-------- Stored data --------
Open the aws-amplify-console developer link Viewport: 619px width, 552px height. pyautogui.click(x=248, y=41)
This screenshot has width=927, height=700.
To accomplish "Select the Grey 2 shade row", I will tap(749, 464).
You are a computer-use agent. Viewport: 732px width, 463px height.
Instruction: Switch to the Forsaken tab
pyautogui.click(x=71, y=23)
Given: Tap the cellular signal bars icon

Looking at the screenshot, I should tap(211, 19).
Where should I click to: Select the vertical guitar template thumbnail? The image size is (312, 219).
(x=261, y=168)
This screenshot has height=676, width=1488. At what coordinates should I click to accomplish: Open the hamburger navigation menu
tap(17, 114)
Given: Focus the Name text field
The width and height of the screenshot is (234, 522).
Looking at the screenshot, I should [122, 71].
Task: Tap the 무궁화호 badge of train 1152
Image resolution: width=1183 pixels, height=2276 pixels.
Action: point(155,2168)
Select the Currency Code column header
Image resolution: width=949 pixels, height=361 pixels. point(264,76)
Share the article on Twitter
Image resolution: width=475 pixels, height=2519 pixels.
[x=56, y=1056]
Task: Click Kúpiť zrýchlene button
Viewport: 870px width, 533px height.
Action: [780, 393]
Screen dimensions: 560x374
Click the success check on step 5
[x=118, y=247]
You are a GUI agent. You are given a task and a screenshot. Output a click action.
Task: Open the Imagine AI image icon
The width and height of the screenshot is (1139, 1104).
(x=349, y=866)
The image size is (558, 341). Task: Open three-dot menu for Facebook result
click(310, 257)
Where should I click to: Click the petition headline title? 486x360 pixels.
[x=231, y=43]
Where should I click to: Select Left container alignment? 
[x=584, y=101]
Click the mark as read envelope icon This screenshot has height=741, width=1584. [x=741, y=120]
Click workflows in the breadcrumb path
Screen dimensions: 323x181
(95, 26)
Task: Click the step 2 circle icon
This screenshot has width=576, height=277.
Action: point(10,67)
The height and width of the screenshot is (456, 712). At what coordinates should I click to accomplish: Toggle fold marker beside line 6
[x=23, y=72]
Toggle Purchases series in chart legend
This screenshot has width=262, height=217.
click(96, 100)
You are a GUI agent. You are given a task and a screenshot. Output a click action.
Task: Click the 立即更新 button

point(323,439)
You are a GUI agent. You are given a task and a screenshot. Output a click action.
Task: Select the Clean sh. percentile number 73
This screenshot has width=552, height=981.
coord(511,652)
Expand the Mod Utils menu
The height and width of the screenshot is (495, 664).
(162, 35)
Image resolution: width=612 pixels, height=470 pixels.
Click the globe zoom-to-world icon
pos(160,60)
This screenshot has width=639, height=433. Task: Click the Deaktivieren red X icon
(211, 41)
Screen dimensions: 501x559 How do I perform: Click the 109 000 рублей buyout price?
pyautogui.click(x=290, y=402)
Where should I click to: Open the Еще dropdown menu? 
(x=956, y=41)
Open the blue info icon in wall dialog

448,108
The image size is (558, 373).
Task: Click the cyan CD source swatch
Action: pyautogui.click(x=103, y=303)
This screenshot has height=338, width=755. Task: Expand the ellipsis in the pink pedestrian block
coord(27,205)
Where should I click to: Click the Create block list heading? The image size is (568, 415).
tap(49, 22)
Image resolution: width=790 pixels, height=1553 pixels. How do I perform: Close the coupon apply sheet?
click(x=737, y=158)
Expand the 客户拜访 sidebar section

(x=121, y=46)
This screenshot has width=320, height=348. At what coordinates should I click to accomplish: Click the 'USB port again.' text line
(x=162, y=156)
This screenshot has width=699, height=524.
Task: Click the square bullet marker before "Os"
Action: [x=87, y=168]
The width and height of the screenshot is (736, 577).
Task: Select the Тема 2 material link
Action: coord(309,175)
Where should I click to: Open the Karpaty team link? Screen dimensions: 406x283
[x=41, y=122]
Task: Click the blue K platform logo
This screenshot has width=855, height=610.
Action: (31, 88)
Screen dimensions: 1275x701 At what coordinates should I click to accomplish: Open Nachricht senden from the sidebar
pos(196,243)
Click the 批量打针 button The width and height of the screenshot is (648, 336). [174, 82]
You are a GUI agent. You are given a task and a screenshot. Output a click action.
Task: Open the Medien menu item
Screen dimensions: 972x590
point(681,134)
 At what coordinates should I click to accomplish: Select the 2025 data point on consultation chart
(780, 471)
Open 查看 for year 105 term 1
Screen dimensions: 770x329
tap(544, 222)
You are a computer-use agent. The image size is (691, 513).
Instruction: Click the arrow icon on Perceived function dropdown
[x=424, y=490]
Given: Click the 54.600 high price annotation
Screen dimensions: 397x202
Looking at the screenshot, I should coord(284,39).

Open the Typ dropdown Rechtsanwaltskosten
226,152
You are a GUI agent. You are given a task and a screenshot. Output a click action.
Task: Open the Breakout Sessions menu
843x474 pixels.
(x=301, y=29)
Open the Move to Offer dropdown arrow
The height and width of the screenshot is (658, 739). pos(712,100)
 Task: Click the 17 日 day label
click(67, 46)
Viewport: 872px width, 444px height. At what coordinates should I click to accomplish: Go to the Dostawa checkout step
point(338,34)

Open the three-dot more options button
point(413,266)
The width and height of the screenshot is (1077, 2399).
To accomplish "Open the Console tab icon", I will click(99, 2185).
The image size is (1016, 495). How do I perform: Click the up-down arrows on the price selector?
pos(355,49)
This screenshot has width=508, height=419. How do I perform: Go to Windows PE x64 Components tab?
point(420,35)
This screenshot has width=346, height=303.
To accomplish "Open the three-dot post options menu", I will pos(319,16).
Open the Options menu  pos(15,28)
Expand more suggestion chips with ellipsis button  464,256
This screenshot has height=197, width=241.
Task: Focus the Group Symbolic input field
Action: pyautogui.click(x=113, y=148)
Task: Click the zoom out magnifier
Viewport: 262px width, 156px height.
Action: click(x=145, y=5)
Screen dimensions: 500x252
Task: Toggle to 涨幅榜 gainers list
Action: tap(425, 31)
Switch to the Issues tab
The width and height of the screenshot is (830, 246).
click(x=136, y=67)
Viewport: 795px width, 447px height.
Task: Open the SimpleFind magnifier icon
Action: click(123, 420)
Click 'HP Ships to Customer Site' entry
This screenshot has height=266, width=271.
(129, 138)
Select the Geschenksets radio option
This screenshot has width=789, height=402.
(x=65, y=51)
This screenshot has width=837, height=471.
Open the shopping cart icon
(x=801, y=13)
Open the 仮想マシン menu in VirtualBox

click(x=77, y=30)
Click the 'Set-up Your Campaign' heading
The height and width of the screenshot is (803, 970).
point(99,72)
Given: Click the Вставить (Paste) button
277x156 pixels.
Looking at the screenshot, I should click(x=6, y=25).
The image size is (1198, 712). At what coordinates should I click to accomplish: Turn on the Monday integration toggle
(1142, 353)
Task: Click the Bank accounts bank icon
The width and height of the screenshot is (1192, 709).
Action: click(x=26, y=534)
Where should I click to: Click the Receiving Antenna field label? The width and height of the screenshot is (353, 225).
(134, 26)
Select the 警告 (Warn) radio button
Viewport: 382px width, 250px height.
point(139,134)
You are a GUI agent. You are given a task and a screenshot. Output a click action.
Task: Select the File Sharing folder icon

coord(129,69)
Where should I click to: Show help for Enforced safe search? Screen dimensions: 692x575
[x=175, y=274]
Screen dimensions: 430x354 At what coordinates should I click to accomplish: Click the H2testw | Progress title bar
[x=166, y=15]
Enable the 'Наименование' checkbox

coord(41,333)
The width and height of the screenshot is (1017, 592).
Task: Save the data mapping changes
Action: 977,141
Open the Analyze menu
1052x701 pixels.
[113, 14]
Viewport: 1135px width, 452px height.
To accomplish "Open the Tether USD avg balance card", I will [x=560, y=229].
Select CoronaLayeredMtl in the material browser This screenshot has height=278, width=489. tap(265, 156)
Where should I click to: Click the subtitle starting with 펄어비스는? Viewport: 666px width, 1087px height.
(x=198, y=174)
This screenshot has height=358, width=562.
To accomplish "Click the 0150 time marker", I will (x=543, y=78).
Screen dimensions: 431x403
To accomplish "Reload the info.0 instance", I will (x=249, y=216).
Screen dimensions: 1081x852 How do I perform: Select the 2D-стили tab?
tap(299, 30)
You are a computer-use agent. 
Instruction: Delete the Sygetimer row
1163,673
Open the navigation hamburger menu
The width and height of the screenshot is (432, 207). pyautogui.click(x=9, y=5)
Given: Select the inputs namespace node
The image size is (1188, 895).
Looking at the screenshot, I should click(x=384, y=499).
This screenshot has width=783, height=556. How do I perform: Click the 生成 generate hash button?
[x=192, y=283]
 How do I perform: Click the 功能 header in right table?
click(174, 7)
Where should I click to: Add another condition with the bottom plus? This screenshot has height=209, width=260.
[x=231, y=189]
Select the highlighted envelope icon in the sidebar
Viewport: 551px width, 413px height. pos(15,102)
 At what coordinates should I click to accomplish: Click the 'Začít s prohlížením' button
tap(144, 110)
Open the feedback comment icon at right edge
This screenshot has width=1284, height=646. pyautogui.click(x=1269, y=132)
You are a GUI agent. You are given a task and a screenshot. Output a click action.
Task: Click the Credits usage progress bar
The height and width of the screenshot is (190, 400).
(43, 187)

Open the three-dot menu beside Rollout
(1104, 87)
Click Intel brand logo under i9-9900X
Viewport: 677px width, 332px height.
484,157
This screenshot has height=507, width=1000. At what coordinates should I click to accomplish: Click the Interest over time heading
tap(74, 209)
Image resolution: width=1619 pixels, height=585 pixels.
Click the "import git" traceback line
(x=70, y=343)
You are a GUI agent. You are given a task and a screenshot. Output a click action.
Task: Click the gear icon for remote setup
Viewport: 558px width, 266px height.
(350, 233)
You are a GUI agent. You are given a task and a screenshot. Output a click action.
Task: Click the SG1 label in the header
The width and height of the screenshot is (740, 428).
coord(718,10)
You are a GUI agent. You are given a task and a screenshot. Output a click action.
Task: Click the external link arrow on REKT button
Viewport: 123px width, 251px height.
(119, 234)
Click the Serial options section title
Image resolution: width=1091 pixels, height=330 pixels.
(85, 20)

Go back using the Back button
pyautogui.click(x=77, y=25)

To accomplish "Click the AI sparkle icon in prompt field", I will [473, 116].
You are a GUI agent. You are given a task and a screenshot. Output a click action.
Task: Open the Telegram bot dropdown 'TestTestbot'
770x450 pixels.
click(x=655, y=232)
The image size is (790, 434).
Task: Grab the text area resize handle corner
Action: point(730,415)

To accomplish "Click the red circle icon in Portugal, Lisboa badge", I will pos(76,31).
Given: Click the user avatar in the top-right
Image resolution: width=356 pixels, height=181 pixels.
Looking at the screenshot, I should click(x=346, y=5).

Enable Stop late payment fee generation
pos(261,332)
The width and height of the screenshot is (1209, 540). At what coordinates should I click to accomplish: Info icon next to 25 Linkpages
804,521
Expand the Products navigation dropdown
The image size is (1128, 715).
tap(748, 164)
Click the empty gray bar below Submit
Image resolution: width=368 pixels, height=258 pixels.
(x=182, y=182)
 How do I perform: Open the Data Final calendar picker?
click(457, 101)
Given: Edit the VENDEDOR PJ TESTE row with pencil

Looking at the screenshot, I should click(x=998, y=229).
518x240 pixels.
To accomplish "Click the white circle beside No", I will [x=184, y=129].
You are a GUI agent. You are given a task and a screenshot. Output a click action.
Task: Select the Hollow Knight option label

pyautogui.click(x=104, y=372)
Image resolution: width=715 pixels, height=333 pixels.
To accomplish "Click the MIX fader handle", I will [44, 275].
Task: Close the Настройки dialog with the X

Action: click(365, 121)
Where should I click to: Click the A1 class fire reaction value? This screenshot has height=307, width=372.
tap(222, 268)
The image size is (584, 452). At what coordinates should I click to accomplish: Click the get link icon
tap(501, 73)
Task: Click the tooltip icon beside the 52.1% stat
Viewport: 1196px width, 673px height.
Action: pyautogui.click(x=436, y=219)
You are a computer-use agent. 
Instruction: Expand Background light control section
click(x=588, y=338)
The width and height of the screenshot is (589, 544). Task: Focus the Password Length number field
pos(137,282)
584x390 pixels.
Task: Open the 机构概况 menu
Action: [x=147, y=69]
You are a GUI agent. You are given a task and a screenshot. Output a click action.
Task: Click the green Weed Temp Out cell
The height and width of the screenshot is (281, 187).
--------
## What to do
Your task is to find each line in the entries that contains the string "computer" and copy it.

## Written answer
You are a computer-use agent. Viewport: 732px width, 463px height.
You are a computer-use agent. The image size is (691, 513).
You are a computer-use agent. 
You are a computer-use agent. 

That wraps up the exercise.